PAVMs are among the rarer AVMs, so few of us will be able to share our experience. There are a number of people in the @PulmonaryHeartHHT group who may have had advice on what to do / not do post embolization. I hope a few of them will chime in.

As Min says, do talk to your doctor about these things. We can’t give medical advice, only share what we have been told.

In general terms, the idea of embolising the AVM is that it blocks off the naughty connections from artery to vein and so should remove your risk of a bleed, or bring it down to the same risk that any normal person has. The coils, etc should stay in place and the idea is to resume life as normal.
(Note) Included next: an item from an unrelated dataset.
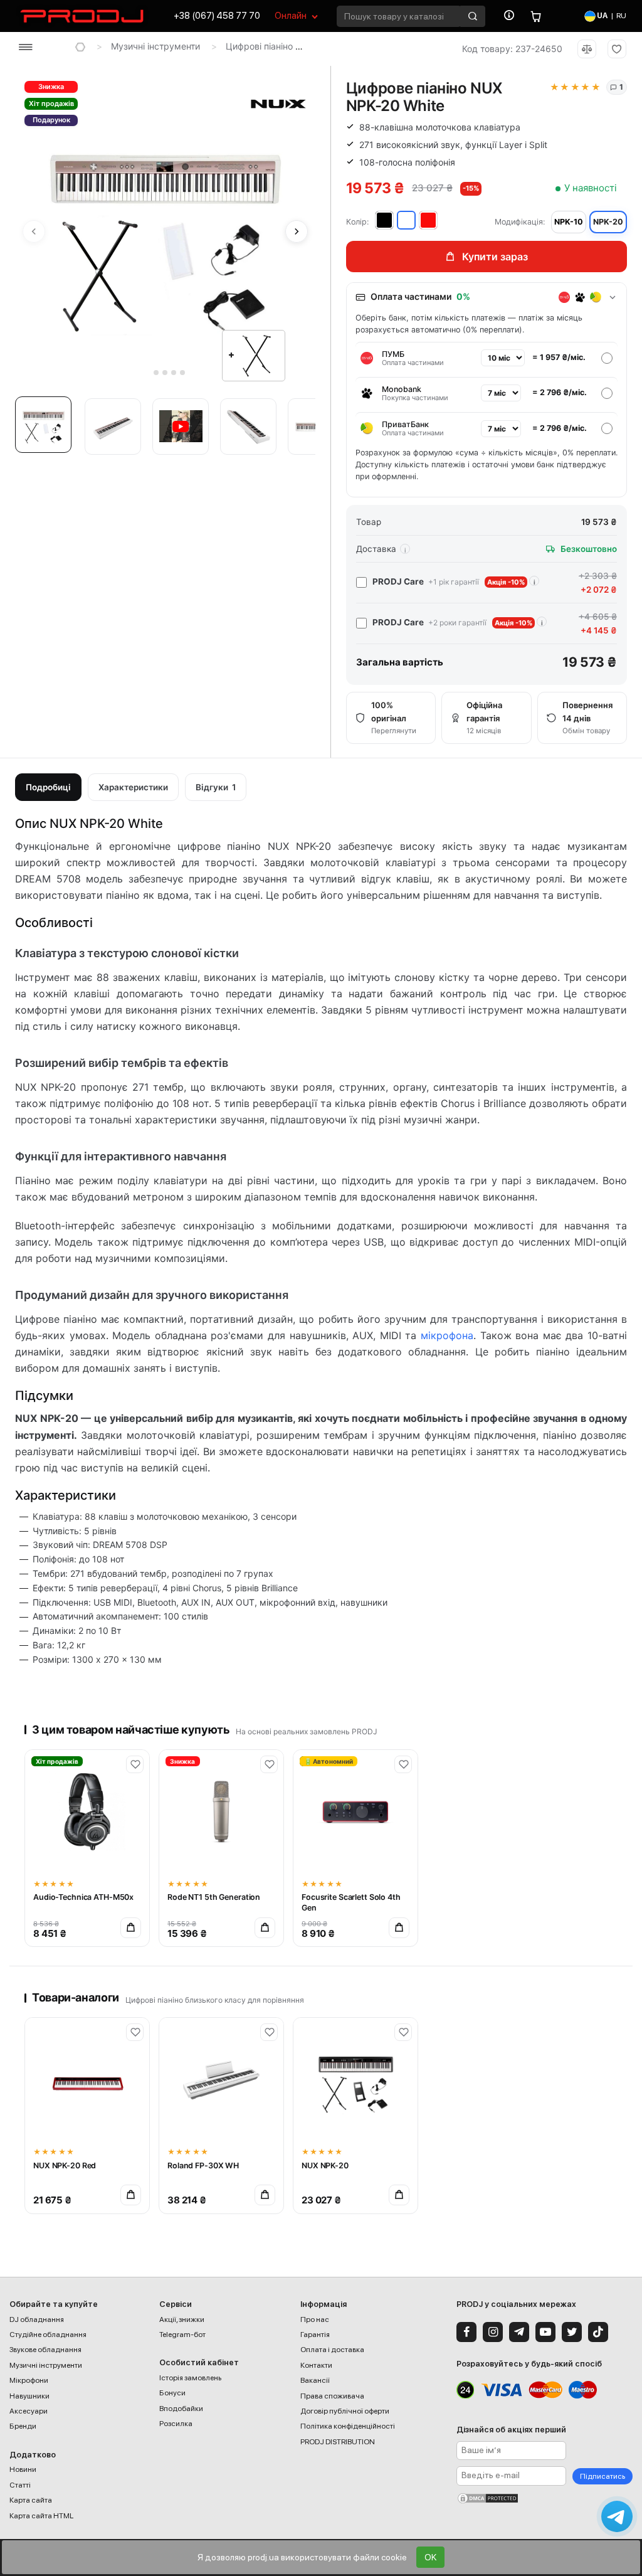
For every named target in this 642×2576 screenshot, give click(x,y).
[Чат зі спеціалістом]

My experience reading through the pages of this forum is that if an AVM is not 100% closed off, they can resume, so it would be good to know from your doc that he/she has closed off 100% of the AVM or only been able to reduce your risk of a bleed, rather than obliterate it. Since you’ve only had your embolization a week or so, they will have a view but they will probably want to re-examine you in a couple of months, or 6 months (depending on the doctor’s preference) to check that all is nicely closed.

I think the overall idea is that you will be able to go back to life as normal and forget that you had an issue.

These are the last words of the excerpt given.